> [ZU BEARBEITENDE AUFGABEN]:
- A) In welchem Jahr wurde laut der Predigt der heilige Johannes Nepomuk gemartert?
- B) Gib die Liste vom Anfang bis einschließlich der Zeile mit „I will 422,162.“ vollständig wieder, die Aufträge eingeschlossen. Verschiebe dabei jeden Koordinatenwert in den Antworten um 92 nach oben.

> [AUSZUG]:
.....

Primizpredigt von P. Tomáš Stritzko in Brünn

Quelle: Distrikt Österreich

Predigt von Dekan P. Tomáš Stritzko
anlässlich der Primiz von P. Josef Richtar am 6. Juli 2024 in Brünn

Im Namen des Vaters und des Sohnes und des Heiligen Geistes. Amen.

Hochwürdiger Herr P. Distriktoberer, hochwürdiger Herr P. Regens des Priesterseminares Zaitzkofen, lieber hochwürdiger Neupriester, liebe Mitbrüder in Christo, liebe Gläubige!

Heute, am 6. Juli, ist der Tag, an dem wir uns an die Verbrennung des „Meisters“ Johannes Hus am 6. Juli 1415 erinnern - und Sie, Herr Pater Primiziant, haben für Ihre Primizmesse die Heilige Messe zu Ehren des heiligen Johannes Nepomuk gewählt. Diese beiden waren katholische Priester, beide eigentlich Zeitgenossen. Im Jahre 1393, in dem der heilige Johannes Nepomuk gemartert wurde, ist Hus zum Bakkalaureus der freien Künste promoviert worden, beide waren zu ihrer Zeit bereits bedeutungsvolle Persönlichkeiten, ihr Tod ist ein wichtiger Meilenstein der tschechischen Geschichte, einer hat für unser Vaterland Unglück verursacht, der andere Segen – und beide werden von ihren Verehrern bis heute gefeiert. 

Johannes Hus starb, verbannt aus der Kirche als Häretiker, welcher er wirklich war, und im tschechischen Volk ist er Symbol für den Kampf gegen die katholische Kirche, für den Kampf der Liberalen, Kommunisten und verschiedenen christlichen Sektierer, auch trotz der Tatsache, dass er sich selber bis zum Tode für einen rechtgläubigen katholischen Priester hielt und überzeugt war, dass er als Zeuge für den reinsten katholischen Glauben und für Erneuerung der Sitten sterbe, in welchem Gebiet er sehr rigoristische Forderungen hatte. In der Tat allerdings hat Johannes Hus der katholischen Kirche Schaden gebracht, weil er sich an die Spitze des Aufstandes gegen den Erzbischof stellte, der ihm zuerst seine Reformversuche gönnte, aber als er Hus wegen Irrlehren und Übertreibungen ermahnte, hat Hus die Kirche als Beute dem trunksüchtigen, wüsten Tyrannen Wenzel IV. ausgeliefert. Seine eigenen Laster hinderten den König nicht, von ihm Reformmaßnahmen gegen Männer der Kirche zu fordern. Diese Schritte entsprachen den Machtzwecken des Königs und es handelte sich in keinem Fall um irgendwelche geistliche oder sittliche Erneuerung. Hier hat sich zum ersten Mal der Stolz und die Heuchelei von Johannes Hus gezeigt, welche ihn für den ganzen Rest seines Lebens begleiteten.

.....

Teil einer Datendatei
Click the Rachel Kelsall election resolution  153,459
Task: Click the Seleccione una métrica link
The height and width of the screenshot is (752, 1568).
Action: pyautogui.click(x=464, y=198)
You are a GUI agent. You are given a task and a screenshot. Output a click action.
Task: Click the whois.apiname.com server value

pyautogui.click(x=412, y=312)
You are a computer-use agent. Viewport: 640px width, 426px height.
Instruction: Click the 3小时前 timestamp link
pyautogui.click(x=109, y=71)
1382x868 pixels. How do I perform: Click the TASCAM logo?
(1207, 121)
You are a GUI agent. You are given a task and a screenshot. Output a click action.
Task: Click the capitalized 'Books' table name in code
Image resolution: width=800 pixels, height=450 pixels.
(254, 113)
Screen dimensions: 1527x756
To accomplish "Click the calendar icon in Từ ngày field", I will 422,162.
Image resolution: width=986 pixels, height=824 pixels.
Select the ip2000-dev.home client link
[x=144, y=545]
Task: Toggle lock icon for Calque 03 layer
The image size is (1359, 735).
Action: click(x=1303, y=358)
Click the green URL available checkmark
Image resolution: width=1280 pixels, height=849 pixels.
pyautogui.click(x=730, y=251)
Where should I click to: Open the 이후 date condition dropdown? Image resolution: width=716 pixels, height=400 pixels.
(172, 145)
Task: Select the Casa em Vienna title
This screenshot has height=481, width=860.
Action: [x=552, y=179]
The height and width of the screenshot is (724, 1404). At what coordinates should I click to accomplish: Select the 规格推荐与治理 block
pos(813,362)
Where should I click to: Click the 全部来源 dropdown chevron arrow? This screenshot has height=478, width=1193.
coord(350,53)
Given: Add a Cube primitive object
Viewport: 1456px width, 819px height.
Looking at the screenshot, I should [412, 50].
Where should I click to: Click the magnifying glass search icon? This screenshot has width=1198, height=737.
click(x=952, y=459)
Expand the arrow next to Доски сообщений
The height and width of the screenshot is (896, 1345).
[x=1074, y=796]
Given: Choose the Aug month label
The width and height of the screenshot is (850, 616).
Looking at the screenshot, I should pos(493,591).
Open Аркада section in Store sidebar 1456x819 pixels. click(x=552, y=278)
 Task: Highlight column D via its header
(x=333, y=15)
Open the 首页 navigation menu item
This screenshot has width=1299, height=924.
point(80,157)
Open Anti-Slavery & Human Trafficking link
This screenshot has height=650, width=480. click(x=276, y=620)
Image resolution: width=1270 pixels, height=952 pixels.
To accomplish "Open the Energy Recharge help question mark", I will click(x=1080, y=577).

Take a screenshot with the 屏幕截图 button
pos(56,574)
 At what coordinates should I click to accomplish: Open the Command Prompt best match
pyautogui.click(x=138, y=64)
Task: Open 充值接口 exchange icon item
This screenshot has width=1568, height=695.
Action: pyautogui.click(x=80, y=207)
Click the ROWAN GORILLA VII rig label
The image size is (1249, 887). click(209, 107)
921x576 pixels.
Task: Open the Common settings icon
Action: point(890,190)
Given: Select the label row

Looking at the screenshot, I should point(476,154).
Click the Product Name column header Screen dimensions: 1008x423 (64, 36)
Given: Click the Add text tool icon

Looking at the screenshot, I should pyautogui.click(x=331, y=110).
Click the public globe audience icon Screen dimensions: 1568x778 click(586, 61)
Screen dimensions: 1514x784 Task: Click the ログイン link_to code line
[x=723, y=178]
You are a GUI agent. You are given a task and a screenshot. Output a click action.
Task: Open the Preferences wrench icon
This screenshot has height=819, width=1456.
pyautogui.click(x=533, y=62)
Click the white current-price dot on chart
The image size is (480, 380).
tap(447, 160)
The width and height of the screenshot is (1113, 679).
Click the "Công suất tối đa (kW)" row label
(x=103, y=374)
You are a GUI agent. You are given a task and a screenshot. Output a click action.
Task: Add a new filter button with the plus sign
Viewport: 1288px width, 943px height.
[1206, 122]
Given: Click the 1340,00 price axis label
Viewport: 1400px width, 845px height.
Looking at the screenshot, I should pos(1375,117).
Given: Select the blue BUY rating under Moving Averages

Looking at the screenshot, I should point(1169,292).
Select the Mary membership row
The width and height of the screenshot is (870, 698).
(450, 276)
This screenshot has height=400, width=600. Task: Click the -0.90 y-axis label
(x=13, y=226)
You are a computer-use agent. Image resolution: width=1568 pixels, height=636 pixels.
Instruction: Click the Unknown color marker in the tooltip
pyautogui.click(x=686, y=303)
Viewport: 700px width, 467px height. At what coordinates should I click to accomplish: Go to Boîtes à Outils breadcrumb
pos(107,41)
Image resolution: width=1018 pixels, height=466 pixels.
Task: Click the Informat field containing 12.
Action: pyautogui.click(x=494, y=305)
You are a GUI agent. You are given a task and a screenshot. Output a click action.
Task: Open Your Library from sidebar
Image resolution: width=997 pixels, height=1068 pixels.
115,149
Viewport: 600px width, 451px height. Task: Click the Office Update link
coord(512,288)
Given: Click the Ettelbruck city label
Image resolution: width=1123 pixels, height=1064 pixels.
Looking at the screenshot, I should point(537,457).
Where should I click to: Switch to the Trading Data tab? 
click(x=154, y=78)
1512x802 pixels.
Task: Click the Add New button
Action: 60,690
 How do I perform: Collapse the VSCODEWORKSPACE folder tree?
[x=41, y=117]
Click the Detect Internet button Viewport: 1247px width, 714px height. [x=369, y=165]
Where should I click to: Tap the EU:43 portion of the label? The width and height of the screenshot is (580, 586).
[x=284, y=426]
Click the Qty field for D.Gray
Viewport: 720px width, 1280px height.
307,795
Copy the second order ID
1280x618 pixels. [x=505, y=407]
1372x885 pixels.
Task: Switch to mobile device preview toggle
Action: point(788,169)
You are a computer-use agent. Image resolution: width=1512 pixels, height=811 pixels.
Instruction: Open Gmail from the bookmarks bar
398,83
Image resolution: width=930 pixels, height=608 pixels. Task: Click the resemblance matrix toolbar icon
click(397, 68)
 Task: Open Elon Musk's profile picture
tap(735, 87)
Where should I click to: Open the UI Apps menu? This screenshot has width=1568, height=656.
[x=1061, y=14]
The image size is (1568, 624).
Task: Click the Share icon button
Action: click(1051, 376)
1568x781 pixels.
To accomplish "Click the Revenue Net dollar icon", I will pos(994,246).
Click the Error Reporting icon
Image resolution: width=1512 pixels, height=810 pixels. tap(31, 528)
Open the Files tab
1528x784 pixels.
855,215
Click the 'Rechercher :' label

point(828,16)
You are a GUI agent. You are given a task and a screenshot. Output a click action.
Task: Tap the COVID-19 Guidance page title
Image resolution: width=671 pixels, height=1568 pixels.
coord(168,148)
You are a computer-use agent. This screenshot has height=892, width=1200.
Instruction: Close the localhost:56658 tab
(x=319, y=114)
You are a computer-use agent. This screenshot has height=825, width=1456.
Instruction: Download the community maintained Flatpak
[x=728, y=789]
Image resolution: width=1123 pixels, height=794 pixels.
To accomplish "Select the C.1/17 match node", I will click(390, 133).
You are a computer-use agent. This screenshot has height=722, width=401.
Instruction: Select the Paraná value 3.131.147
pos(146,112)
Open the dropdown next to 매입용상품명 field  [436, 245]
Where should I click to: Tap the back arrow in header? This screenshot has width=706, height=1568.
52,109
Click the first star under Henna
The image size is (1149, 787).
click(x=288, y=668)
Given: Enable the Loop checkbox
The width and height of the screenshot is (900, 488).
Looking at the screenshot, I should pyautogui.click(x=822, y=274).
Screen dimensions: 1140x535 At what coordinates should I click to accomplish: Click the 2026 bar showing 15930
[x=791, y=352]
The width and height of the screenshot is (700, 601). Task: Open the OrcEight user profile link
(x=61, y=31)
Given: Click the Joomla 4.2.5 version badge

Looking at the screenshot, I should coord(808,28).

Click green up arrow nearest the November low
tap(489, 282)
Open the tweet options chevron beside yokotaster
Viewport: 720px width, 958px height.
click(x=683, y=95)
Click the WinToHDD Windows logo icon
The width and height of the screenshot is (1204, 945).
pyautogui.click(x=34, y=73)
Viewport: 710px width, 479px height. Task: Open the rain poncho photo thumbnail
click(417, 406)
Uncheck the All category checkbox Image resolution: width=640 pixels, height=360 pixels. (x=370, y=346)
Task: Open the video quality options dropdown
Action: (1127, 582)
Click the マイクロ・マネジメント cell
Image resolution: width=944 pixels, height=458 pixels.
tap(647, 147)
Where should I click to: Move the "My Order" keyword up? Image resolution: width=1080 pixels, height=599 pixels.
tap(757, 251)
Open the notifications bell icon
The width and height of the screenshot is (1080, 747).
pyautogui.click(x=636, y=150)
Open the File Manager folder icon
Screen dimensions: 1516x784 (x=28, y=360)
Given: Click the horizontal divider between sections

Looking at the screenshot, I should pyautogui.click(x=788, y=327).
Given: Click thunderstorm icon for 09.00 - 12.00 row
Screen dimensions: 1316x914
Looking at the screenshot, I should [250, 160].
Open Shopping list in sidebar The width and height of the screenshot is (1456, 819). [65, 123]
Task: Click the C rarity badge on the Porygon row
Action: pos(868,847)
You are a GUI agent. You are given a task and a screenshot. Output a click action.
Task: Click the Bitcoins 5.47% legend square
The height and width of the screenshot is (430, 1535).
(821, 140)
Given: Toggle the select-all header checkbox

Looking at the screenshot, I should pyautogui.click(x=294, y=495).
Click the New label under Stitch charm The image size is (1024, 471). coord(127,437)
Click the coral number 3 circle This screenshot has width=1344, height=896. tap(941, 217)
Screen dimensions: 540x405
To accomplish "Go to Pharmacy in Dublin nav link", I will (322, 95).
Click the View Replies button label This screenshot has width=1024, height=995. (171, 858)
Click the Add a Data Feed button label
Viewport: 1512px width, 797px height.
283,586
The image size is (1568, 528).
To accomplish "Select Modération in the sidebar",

.....

> [LÖSUNGEN]:
- A) Im Jahre 1393.

- B)
Click the Rachel Kelsall election resolution  245,551
Task: Click the Seleccione una métrica link
The height and width of the screenshot is (752, 1568).
Action: pyautogui.click(x=556, y=290)
You are a GUI agent. You are given a task and a screenshot. Output a click action.
Task: Click the whois.apiname.com server value

pyautogui.click(x=504, y=404)
You are a computer-use agent. Viewport: 640px width, 426px height.
Instruction: Click the 3小时前 timestamp link
pyautogui.click(x=201, y=163)
1382x868 pixels. How do I perform: Click the TASCAM logo?
(1299, 213)
You are a GUI agent. You are given a task and a screenshot. Output a click action.
Task: Click the capitalized 'Books' table name in code
Image resolution: width=800 pixels, height=450 pixels.
(346, 205)
Screen dimensions: 1527x756
To accomplish "Click the calendar icon in Từ ngày field", I will 514,254.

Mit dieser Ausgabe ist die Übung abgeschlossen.